PE has a $250M plan to build a new broadband competitor in the Sunbelt

Private equity firm Friedman Capital is looking to scoop up as many as 20 small ISPs across the Southeastern Sunbelt region in the U.S., aiming to build a sizable competitor capable of bringing better broadband to parts of the country experiencing rapid population growth. Benjamin Friedman, the firm’s chief investment officer, told Fierce Telecom that it’s already in negotiations and has signed exclusivity agreements with a number of acquisition targets.

The firm this week launched a new strategic investment fund to fuel its plan, aiming to secure $250 million in capital commitments. According to Friedman, the company is targeting deals with fiber and fixed wireless providers in what he called “SEC country.” For those not familiar with college sports, that would include the states of Alabama, Arkansas, Florida, Georgia, Kentucky, Louisiana, Mississippi, Missouri, South Carolina, Tennessee and Texas.

Friedman is no stranger to the telecom space. The CIO noted that he got his start investing in the high-yield distressed debt market and had a hand in deals involving the likes of Frontier Communications, CenturyLink, Windstream, Level 3, Equinix and Sprint.

Thus, the firm’s approach to its new undertaking is carefully calculated based on past experience. Friedman said it is not planning to take two large networks and slam them together, but rather roll up somewhere between 10 and 20 smaller assets into a single large provider. This process, he added, will likely take between two and five years.

“It’s a multi-year process. I think you start with a couple and you see what the opportunity is from a growth capital perspective, from an opex perspective,” he said. He added branding for the consolidated entity will similarly “develop over time.”

Asked why it’s focused on the Southeastern Sunbelt, Friedman said the region is not only experiencing “explosive population growth” thanks in part to the relocation of several large companies, but it’s also an area that other investors and even Tier-1 operators are less interested in. That’s because populations are a bit more spread out there and thus there are less synergies from a network perspective. As a result, internet access that is taken for granted in large coastal metro regions just doesn’t exist in the same way south of the Mason-Dixon line, he said.

Recent data from the U.S. Census Bureau backs up Friedman’s growth claim, showing cities in Florida and Texas accounted for nine of the top 15 fastest-growing metros in the country between July 1, 2021 and July 1, 2022. Among small towns, those in the Northeast collectively shrank by 0.4%, while those in the South grew by the same amount. And across cities of all sizes, those in the Northeast experienced numeric declines across the board while those in the South gained residents.

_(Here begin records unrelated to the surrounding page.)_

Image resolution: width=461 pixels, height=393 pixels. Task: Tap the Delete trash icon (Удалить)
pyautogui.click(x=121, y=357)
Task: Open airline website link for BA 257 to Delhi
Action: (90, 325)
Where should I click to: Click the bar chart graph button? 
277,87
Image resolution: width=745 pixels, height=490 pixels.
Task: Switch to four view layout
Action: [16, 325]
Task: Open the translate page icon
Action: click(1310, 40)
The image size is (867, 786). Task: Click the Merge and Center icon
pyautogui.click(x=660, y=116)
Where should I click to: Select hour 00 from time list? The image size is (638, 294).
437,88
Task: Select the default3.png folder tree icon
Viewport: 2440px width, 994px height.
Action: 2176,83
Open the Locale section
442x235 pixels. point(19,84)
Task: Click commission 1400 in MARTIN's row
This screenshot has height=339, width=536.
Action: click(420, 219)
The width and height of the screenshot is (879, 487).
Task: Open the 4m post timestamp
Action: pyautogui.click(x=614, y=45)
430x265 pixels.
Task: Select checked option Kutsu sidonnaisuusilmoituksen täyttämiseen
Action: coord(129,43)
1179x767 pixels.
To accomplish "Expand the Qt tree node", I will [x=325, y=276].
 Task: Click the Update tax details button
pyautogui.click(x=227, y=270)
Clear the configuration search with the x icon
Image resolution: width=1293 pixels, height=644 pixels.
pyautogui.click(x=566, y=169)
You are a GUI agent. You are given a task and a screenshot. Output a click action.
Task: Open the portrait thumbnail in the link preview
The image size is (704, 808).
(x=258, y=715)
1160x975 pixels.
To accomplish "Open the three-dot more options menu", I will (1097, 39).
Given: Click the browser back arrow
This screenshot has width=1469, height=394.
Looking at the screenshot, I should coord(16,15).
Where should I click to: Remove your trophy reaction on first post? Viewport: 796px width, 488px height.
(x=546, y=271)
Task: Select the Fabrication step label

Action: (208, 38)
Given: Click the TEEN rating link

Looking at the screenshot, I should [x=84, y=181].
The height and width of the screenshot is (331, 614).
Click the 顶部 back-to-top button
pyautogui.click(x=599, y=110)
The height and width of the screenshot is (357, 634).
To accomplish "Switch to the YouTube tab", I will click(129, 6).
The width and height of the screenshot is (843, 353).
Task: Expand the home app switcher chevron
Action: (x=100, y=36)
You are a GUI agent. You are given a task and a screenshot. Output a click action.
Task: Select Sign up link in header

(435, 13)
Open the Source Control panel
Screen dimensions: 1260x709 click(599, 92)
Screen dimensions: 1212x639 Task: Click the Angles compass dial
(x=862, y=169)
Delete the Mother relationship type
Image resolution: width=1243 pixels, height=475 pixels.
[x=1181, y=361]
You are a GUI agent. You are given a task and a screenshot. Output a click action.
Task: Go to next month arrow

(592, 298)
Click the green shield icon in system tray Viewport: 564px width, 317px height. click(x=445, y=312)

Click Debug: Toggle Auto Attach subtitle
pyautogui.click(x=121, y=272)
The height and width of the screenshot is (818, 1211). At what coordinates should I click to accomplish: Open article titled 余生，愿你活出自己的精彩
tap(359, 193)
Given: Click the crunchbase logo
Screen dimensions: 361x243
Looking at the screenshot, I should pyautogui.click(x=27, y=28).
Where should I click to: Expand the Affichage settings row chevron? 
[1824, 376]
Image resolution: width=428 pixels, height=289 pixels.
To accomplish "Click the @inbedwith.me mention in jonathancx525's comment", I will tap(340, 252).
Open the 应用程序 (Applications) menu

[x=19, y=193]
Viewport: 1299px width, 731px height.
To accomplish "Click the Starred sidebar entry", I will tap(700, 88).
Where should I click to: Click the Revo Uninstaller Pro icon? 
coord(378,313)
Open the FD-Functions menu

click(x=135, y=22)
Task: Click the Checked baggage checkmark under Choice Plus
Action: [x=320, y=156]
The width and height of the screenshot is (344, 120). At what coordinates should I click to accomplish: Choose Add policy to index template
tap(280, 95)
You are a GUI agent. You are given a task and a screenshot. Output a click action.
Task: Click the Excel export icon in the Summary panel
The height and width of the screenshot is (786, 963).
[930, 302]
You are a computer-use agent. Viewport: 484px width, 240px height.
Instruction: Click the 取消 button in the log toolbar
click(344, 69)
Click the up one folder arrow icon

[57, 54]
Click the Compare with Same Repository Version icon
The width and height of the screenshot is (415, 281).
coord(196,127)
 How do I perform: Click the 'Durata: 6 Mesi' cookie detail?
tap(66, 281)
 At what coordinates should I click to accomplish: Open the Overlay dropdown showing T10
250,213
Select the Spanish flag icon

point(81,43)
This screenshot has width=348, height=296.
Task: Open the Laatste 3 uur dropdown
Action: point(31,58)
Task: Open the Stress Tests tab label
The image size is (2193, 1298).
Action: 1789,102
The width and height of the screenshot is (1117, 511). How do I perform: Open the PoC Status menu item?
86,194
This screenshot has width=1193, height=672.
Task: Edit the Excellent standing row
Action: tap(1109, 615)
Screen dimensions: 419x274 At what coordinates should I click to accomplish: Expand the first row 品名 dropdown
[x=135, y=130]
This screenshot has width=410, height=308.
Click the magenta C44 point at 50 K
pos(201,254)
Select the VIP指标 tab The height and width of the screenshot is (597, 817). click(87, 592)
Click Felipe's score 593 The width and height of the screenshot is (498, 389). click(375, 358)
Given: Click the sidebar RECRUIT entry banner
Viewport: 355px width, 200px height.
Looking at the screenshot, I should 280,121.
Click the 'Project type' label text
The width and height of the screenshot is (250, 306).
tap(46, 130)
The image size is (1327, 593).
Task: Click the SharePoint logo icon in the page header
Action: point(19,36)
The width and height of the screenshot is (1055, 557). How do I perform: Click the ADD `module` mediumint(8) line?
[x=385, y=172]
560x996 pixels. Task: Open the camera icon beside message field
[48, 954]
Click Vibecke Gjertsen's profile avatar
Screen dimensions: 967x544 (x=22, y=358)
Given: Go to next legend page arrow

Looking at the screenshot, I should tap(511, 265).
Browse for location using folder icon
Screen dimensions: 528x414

Friedman acknowledged there’s always risk associated with integration in M&A deals, but said with the right alignment and leadership incentives he believes the firm can make it work.

“This opportunity set I think is really, really attractive because you’re coming at a time where credit is tight, growth is there, but it takes somebody to put their foot down and say this is what I want to do, this is how I want to do it,” he said.

Friedman concluded: “I don’t care to compete with the Blackstone’s and Apollo’s of the world. They’re going to be looking at much larger scale investment and are going to miss what I believe to be a significant opportunity in the space.”